Reproduce verbatim the items starting with the line containing "Task: Click line number 14 in gutter" and continuing through the line containing "Action: point(295,454)", both lines included.

● ● ● ● ● ● ●

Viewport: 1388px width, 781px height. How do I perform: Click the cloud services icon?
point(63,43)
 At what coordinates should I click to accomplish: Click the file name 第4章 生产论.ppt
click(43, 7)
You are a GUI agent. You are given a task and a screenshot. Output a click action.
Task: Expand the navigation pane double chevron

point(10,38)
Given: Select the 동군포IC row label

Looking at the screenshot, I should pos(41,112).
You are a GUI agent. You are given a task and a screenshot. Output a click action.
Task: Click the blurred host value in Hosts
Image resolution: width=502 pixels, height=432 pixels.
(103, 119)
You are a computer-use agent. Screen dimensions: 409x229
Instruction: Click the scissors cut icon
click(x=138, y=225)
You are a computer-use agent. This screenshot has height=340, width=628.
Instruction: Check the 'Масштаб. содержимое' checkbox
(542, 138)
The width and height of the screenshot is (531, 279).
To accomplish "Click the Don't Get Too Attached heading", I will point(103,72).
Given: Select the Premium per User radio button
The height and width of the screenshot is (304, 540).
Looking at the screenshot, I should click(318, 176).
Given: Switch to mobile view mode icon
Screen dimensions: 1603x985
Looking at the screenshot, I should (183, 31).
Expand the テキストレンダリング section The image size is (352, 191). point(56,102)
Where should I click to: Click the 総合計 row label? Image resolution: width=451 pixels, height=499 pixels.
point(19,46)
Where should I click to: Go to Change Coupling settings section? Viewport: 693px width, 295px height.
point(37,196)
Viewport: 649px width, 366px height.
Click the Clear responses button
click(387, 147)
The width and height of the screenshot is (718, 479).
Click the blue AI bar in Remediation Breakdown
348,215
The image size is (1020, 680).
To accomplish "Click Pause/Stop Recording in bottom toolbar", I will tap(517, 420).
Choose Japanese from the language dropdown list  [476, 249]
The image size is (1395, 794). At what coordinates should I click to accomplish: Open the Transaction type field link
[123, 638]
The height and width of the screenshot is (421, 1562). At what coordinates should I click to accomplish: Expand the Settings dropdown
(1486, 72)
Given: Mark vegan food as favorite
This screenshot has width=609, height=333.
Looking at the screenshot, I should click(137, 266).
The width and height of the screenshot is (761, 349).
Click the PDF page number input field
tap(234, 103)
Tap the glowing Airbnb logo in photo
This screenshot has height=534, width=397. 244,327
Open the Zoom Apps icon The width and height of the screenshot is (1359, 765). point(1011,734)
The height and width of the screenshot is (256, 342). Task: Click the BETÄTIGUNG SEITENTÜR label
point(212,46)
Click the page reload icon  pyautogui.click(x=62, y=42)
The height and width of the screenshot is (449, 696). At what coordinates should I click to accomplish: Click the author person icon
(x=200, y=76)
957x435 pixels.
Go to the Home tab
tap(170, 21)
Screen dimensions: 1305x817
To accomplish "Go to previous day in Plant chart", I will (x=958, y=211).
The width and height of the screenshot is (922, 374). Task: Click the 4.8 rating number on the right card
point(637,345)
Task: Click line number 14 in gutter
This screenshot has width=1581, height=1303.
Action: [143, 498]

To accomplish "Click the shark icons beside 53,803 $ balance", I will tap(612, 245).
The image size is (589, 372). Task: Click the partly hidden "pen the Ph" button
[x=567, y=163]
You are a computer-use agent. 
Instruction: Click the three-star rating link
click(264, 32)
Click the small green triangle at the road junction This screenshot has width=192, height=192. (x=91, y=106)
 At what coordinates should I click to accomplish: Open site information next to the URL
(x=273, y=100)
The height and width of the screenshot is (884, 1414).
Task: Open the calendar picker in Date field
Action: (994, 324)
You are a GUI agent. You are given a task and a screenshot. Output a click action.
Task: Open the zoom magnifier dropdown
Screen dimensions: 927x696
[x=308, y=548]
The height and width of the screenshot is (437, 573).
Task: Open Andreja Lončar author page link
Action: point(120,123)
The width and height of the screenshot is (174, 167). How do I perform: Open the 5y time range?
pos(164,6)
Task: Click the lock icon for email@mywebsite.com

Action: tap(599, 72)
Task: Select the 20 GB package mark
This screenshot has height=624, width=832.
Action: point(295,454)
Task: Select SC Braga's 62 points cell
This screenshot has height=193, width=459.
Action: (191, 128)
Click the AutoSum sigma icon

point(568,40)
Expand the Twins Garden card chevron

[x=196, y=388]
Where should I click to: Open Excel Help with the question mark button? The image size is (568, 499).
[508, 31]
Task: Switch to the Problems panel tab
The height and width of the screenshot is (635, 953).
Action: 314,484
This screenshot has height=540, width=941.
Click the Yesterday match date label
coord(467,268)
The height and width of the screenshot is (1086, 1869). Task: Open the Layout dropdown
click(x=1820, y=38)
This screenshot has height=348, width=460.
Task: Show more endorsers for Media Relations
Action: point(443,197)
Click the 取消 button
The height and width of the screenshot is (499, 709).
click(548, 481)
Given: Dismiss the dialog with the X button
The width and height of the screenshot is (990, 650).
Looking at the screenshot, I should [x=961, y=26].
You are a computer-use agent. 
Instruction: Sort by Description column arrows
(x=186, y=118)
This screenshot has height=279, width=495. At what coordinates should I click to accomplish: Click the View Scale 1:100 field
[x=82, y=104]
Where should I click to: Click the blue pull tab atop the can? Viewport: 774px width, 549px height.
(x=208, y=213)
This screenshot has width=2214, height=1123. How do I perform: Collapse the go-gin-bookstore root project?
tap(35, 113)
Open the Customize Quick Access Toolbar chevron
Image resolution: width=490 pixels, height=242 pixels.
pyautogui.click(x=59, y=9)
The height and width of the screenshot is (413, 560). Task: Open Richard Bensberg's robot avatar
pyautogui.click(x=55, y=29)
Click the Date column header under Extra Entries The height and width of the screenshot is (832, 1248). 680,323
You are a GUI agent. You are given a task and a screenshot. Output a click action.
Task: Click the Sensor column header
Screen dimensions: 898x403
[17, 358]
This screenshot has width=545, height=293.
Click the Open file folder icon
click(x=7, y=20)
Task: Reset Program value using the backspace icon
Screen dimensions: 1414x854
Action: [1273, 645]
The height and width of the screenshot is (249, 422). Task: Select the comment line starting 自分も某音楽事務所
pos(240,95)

● ● ● ● ● ● ●

— Solution —
Task: Click line number 14 in gutter
This screenshot has width=1581, height=1303.
Action: [143, 498]

To accomplish "Click the shark icons beside 53,803 $ balance", I will tap(612, 245).
The image size is (589, 372). Task: Click the partly hidden "pen the Ph" button
[x=567, y=163]
You are a computer-use agent. 
Instruction: Click the three-star rating link
click(264, 32)
Click the small green triangle at the road junction This screenshot has width=192, height=192. (x=91, y=106)
 At what coordinates should I click to accomplish: Open site information next to the URL
(x=273, y=100)
The height and width of the screenshot is (884, 1414).
Task: Open the calendar picker in Date field
Action: (994, 324)
You are a GUI agent. You are given a task and a screenshot. Output a click action.
Task: Open the zoom magnifier dropdown
Screen dimensions: 927x696
[x=308, y=548]
The height and width of the screenshot is (437, 573).
Task: Open Andreja Lončar author page link
Action: point(120,123)
The width and height of the screenshot is (174, 167). How do I perform: Open the 5y time range?
pos(164,6)
Task: Click the lock icon for email@mywebsite.com

Action: tap(599, 72)
Task: Select the 20 GB package mark
This screenshot has height=624, width=832.
Action: point(295,454)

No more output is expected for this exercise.